Task objective -
Examine the material below. Gather every line in which the string "logo" appears.

* * *

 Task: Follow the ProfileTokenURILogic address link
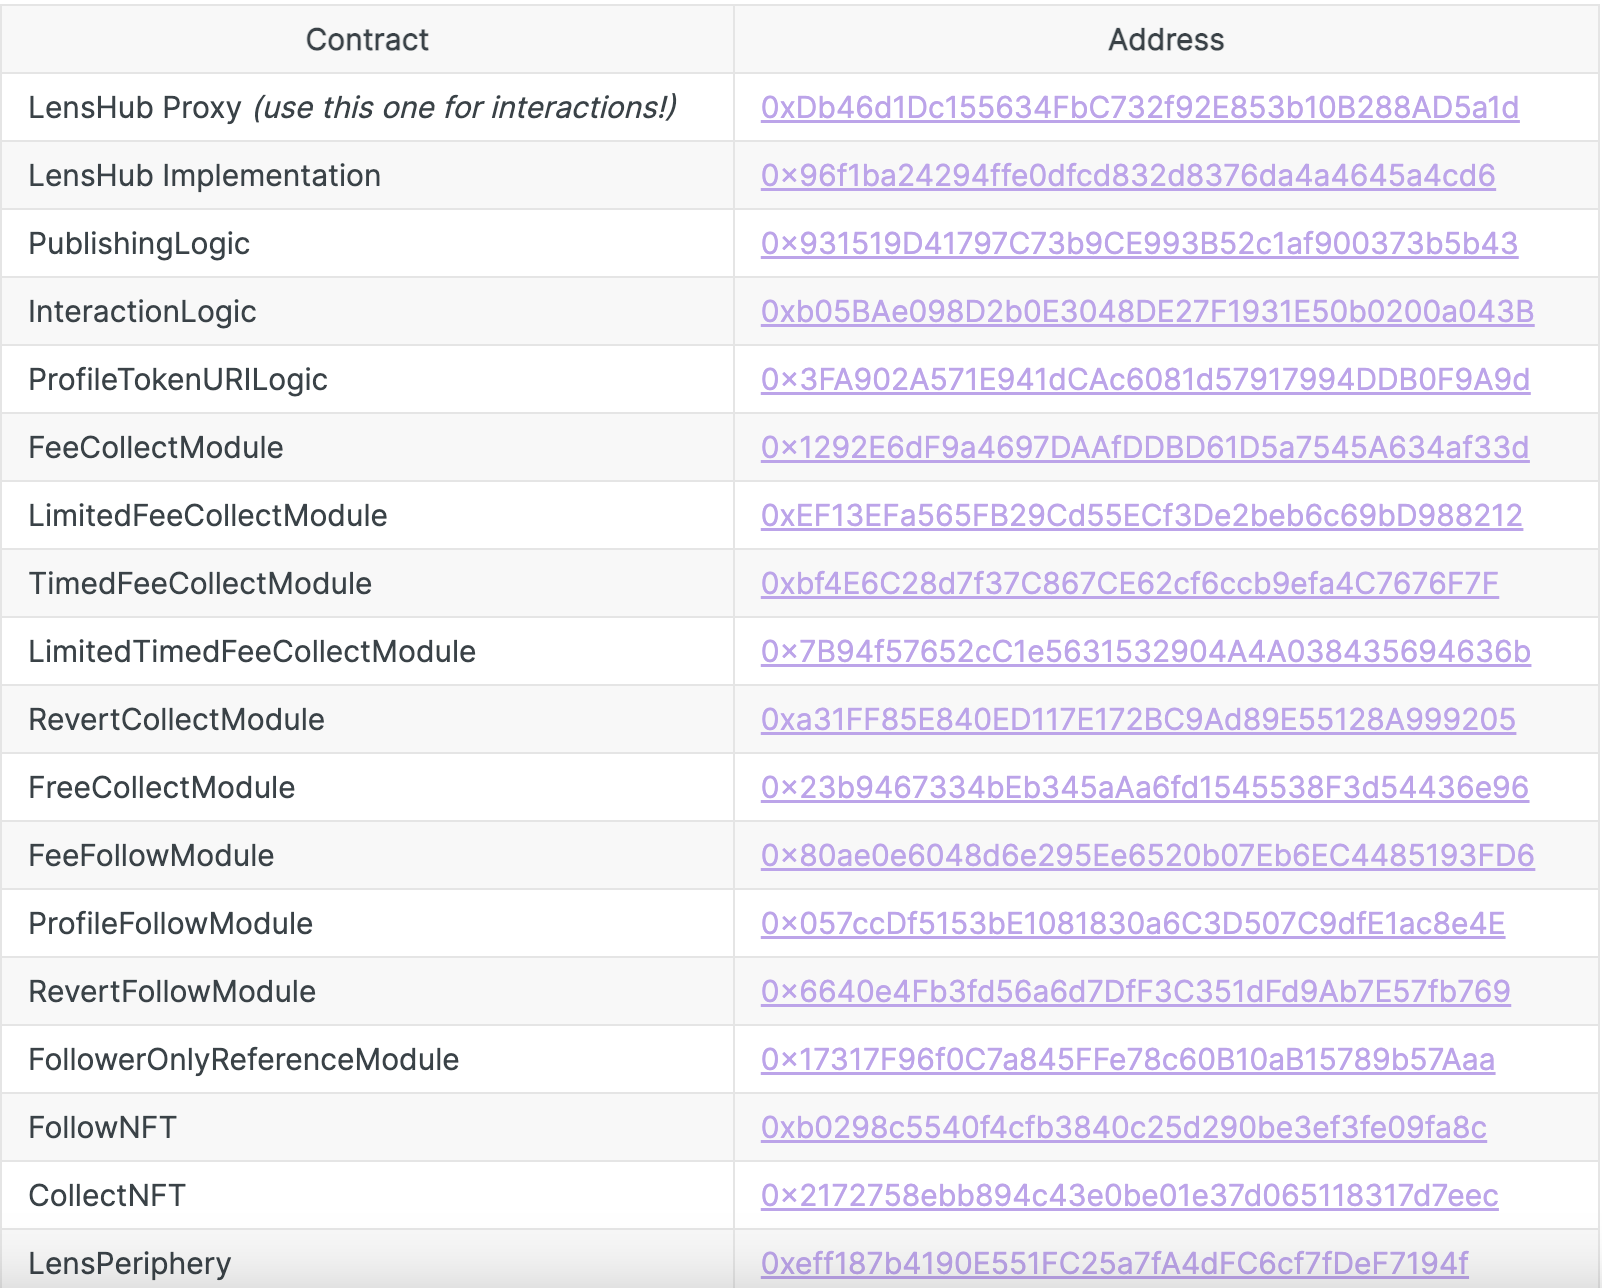pyautogui.click(x=1145, y=380)
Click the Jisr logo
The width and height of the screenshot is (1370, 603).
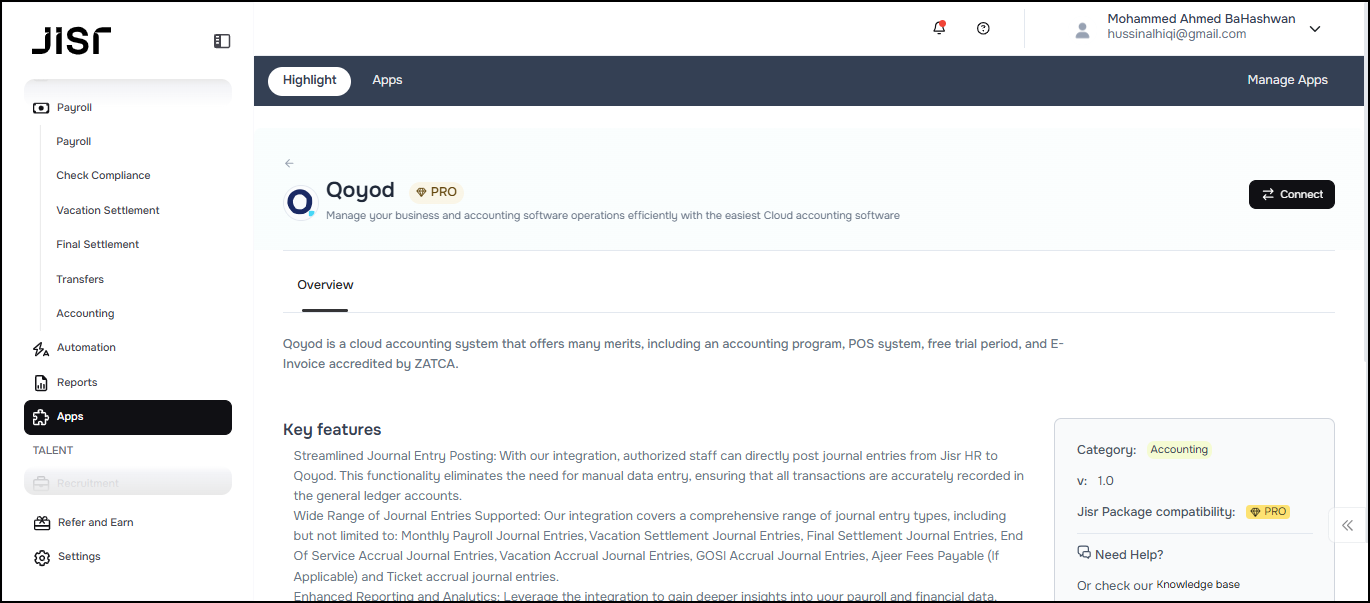71,41
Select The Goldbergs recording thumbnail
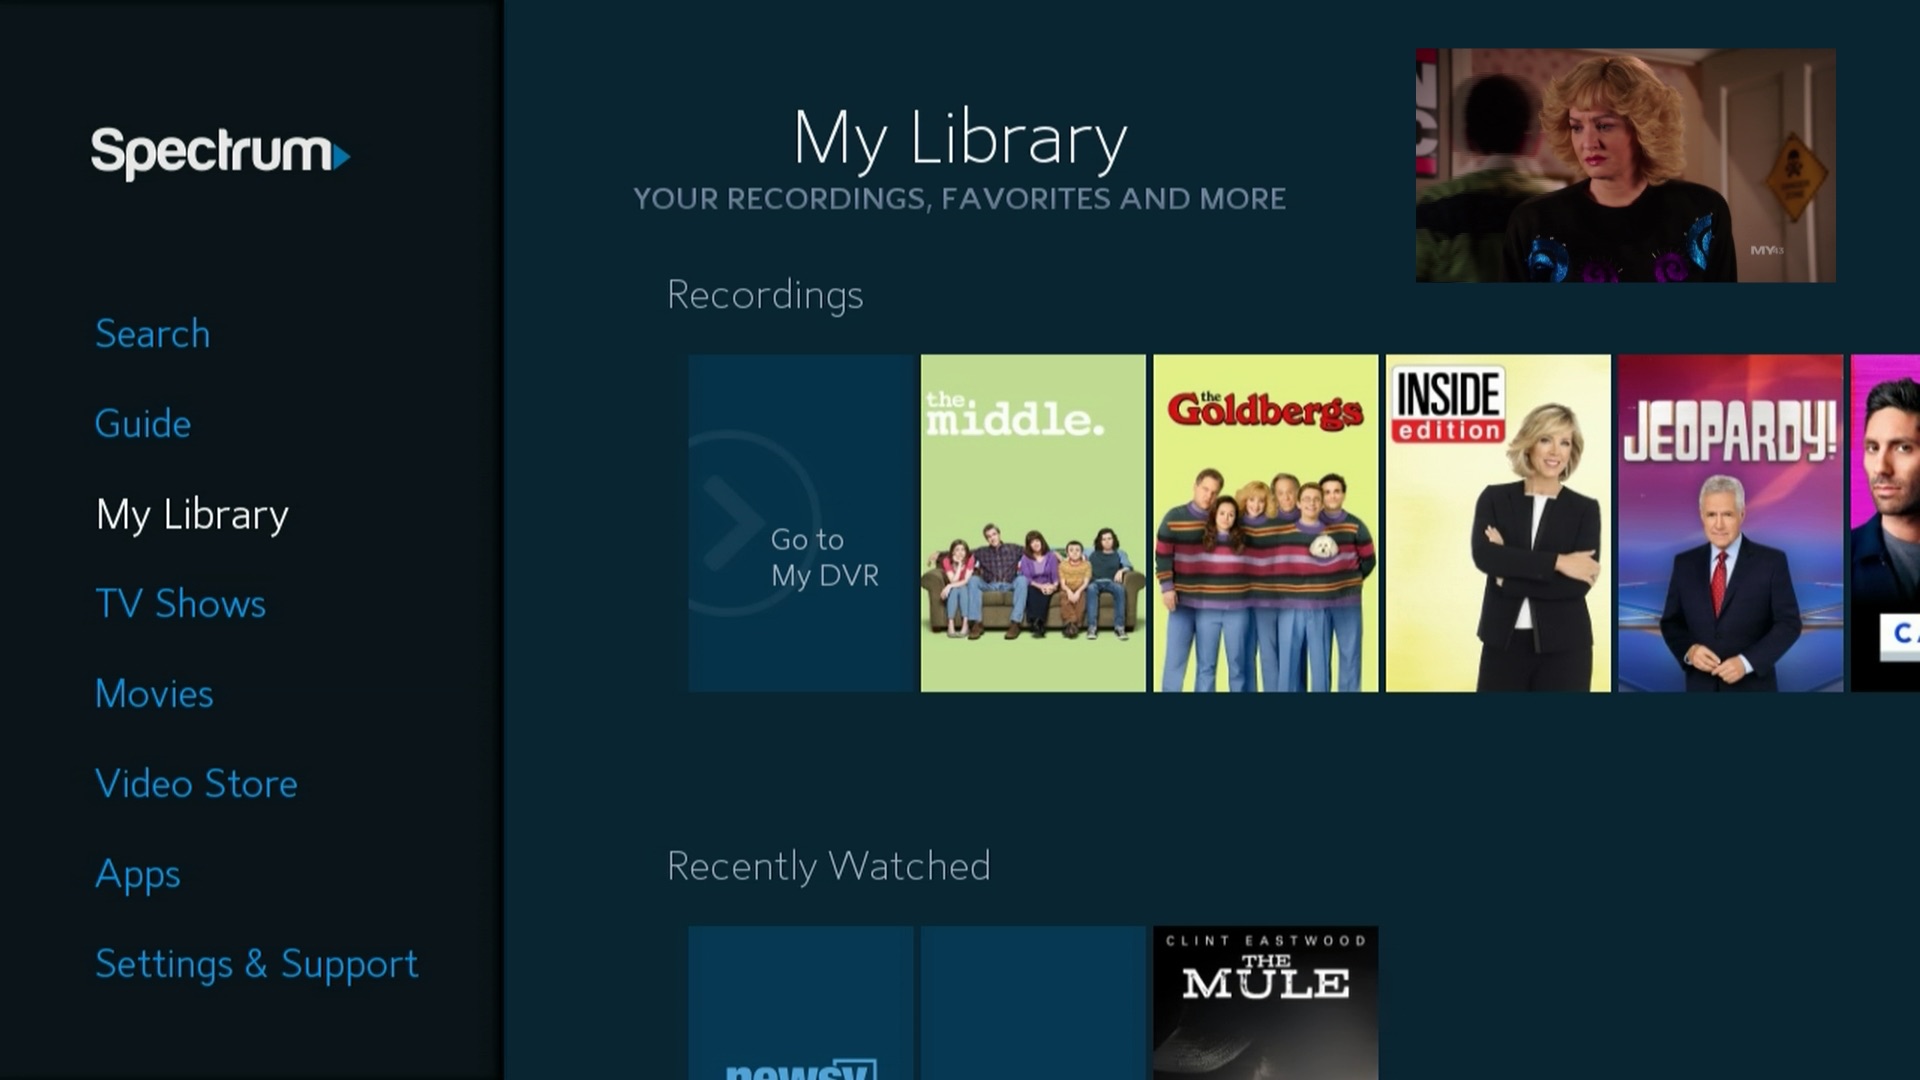The width and height of the screenshot is (1920, 1080). (1265, 521)
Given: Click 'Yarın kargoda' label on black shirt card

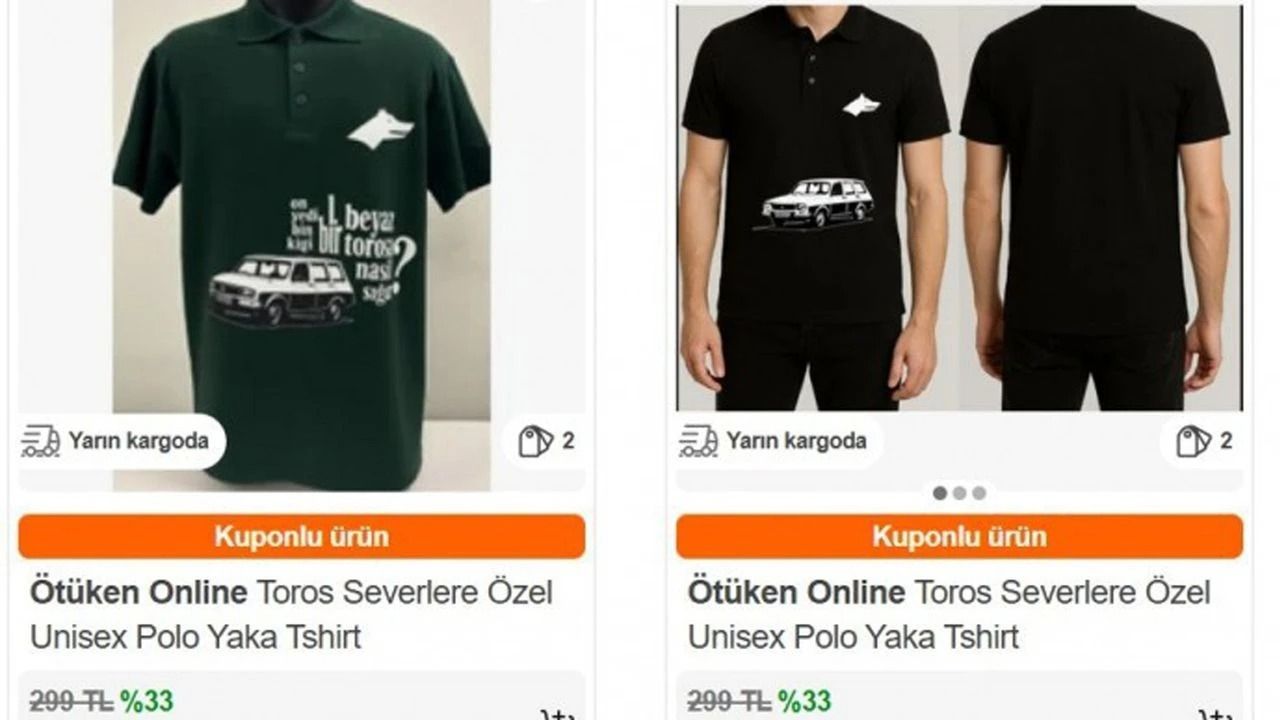Looking at the screenshot, I should coord(797,441).
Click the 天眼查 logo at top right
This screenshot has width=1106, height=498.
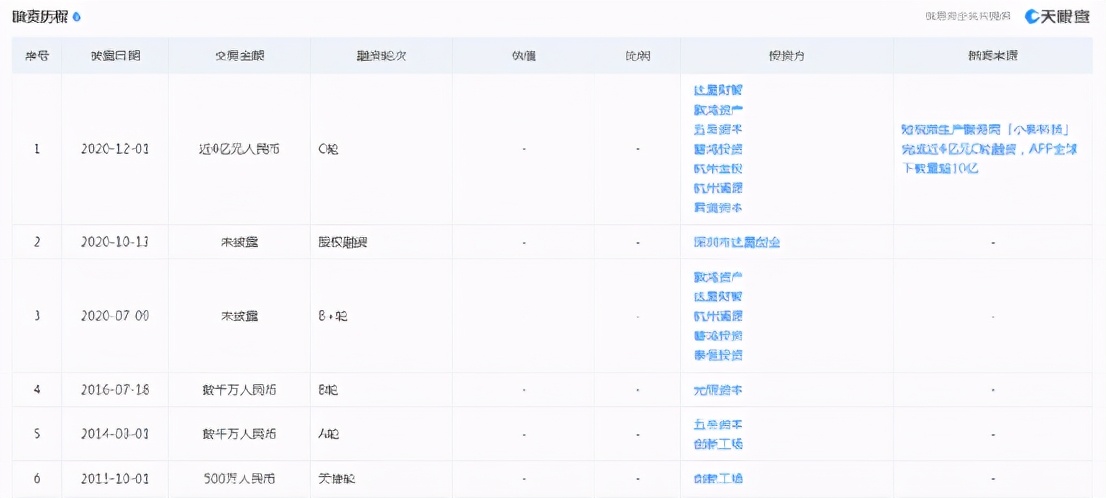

* * *

Solution to this problem -
Click the Jisr logo
Click the 天眼查 logo at top right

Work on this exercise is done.